» What is being asked
If a line in the records below holds the word "button", copy it.

(Data shown Opens)

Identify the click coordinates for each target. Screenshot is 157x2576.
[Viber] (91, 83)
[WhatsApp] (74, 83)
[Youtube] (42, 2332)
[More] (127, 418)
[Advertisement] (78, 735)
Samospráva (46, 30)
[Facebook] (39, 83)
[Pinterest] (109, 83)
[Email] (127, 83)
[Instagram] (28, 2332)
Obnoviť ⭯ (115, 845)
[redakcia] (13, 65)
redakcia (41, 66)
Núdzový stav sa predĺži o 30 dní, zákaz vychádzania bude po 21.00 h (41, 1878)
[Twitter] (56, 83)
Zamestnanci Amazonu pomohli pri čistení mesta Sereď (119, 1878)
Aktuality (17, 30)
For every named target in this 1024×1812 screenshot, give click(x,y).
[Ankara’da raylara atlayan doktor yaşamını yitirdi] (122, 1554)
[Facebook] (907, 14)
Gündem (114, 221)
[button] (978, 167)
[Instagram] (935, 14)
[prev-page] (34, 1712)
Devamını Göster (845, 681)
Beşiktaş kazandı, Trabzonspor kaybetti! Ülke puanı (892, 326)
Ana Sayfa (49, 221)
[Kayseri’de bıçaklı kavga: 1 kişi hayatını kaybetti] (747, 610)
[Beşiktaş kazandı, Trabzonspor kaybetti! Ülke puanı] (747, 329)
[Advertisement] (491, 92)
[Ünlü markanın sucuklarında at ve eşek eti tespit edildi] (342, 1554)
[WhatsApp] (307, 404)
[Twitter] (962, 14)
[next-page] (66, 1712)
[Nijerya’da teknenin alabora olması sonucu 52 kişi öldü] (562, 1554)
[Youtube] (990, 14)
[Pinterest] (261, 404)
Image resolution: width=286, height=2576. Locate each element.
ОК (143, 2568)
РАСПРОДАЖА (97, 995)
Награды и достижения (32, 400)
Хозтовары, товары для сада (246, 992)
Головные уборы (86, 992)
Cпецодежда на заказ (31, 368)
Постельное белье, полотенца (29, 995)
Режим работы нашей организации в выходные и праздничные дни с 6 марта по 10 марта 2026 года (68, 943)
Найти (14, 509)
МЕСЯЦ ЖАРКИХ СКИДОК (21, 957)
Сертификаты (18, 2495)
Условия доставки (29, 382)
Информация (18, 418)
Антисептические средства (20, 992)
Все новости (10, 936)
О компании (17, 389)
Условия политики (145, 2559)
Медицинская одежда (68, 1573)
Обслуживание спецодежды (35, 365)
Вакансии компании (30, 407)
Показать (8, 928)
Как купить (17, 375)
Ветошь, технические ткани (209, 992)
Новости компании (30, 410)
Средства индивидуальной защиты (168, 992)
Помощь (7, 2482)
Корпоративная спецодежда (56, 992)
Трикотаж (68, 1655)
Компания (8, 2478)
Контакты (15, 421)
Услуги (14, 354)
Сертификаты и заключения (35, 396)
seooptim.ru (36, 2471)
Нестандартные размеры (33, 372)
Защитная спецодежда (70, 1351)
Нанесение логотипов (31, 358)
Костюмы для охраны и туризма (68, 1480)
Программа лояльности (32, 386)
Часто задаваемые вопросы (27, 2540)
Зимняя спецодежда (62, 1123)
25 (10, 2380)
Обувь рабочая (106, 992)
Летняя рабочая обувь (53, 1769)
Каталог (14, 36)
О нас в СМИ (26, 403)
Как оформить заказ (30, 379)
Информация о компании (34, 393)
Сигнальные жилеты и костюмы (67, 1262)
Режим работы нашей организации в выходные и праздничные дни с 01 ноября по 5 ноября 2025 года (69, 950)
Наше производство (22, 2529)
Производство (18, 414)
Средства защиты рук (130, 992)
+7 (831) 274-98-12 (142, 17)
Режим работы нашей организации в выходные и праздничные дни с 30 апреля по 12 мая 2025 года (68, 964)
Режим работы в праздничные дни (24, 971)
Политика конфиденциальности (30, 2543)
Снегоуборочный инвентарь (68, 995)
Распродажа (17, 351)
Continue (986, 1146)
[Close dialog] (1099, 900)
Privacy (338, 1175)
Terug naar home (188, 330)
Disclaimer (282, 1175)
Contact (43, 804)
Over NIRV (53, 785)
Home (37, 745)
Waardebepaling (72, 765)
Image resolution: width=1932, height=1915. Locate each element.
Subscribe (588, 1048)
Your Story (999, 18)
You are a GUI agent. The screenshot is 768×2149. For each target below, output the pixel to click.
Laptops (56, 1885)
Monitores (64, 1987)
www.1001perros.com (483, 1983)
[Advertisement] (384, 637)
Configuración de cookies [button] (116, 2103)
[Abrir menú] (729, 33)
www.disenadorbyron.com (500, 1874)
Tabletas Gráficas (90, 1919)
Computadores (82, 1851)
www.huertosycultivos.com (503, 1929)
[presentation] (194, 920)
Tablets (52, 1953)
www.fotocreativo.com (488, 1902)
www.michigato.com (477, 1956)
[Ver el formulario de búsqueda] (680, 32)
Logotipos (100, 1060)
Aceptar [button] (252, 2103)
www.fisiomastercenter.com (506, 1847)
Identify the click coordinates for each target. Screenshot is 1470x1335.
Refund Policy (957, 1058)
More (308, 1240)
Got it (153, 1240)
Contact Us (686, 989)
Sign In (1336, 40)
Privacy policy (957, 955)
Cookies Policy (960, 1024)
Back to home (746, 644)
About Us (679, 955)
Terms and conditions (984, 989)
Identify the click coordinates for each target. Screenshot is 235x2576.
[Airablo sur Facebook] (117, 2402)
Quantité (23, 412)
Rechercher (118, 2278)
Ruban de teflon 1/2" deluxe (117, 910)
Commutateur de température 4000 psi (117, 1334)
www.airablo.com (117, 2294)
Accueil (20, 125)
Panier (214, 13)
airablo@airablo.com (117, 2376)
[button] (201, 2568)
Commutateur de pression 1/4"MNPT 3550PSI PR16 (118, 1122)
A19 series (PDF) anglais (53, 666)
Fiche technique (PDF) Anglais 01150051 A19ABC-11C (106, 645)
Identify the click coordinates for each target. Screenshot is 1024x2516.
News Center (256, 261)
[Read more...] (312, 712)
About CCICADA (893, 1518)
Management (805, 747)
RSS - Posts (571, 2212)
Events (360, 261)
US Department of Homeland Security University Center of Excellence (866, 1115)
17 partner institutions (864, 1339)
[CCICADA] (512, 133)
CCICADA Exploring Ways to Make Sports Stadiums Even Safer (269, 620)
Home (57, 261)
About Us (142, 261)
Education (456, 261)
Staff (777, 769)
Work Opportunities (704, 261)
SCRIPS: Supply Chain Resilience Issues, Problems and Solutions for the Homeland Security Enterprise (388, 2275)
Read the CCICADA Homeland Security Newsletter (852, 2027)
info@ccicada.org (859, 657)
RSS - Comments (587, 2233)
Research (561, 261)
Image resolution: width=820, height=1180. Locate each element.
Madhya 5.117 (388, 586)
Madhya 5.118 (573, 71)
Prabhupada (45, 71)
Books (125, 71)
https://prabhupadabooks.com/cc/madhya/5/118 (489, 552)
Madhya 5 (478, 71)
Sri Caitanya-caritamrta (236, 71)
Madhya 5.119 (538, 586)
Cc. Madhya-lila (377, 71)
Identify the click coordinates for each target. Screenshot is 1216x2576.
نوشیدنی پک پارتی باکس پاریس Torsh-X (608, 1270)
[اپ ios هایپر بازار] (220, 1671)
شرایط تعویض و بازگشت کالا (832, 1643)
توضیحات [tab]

(Data shown Closes)

» Response
[button] (978, 167)
Configuración de cookies [button] (116, 2103)
Aceptar [button] (252, 2103)
[button] (201, 2568)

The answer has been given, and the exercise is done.